20/10/2016
Recession is a period of temporary economic decline during which trade and industrial activity are reduced, generally identified by a fall in GDP in two successive quarters.
Not only will online marketing survive in an economy faced with recession, it may actually thrive during the lean times, continuing its inexorable theft of ad spend from traditional media tactics. Online is far more mature and proven now, below are reasons why we at inEvit thinks it will be the go-to tactic among increasingly budget-conscious businesses;
Money Talks
First, online is typically less expensive than many other marketing tactics, and a sizable and impactful online effort can be undertaken more quickly and cost-effectively than can an offline campaign. Online doesn’t require much long-term commitment. PPC ads can go up and down on a day-to-day basis. Email can be sent (or not sent) based on financial considerations. Even banner ads can usually be negotiated with an advantageous cancellation clause of 72 hours or so. Try that with your local TV station or newspaper. Other than keeping your Web site up to date, the only core online tactics that require substantial ongoing effort are organic search optimization, and Web site analytics and testing.

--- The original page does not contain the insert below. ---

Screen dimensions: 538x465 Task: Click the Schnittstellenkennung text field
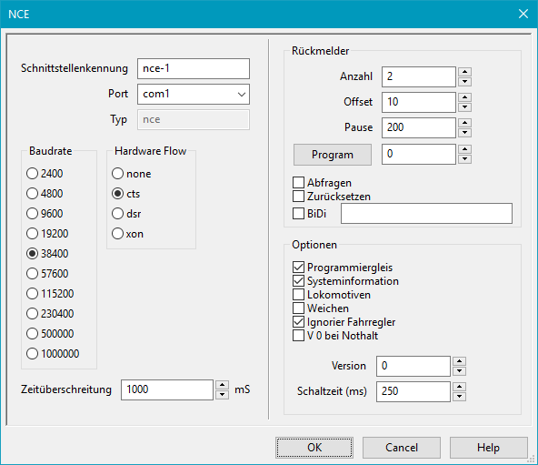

More Juice for the Squeeze
With diminished outbound marketing budgets, companies will shift focus toward increasing revenue from current customers, either through more frequent purchases, or larger ones. Email marketing is the perfect vehicle for communicating with customers and incentivizing additional purchases. Customer lifecycle marketing (persuasively combining email with direct mail, voice mail and text messaging) will gain favor as companies strive to close a higher percentage of a reduced flow of leads.
Waste Not
There is meaningful financial waste associated with advertising to people who have no interest in your product or service. The superior targeting ability of online marketing will enable companies to focus their reduced marketing naira solely on likely prospects. This will accelerate the trend toward use of behavioral targeting and retargeting in online ad placement.
Behavioral targeting mines a person’s Web page visits and search terms to serve relevant ads. If a prospect reads several pages on Yahoo! about a training firm and does a search on Yahoo! using a related term, an ad for a training can be served up just in time.
Numbers Don’t Lie
Online marketing of all types offers superior measurability and trackability in comparison to traditional tactics. This is of course due to the Orwellian nature of the Web, where every mouse click is tracked, usually anonymously. While the availability of this data may give you the same creepy feeling you get when gazing upon Joan Rivers, it makes for effective marketing.

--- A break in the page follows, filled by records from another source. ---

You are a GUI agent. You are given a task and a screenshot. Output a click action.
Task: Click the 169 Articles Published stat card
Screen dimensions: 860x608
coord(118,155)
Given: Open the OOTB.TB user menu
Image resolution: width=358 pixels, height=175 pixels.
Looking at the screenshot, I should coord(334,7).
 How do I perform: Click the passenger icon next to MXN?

When IMPLEMENTED CORRECTLY with the right MARKETING AGENCY, banner ads, organic search, paid search, blogs and social media, email, lifecycle marketing and all other online marketing tactics provide a user by user scoreboard that can be utilized to ascertain precise return on investment metrics for each campaign for the client.
In this way, online marketing provides companies the ability to test a wide array of tactics, evaluate which generates the best response, and then adjust the marketing program accordingly.
The old saying is “I know half my marketing dollars are wasted. I just don’t know which half.” This problem is even more acute and painful in a down economy when advertising dollars are curtailed. The inherent cost, targeting, and tracking advantages of online marketing make it more likely to succeed or at least able to minimize losses from a failed campaign.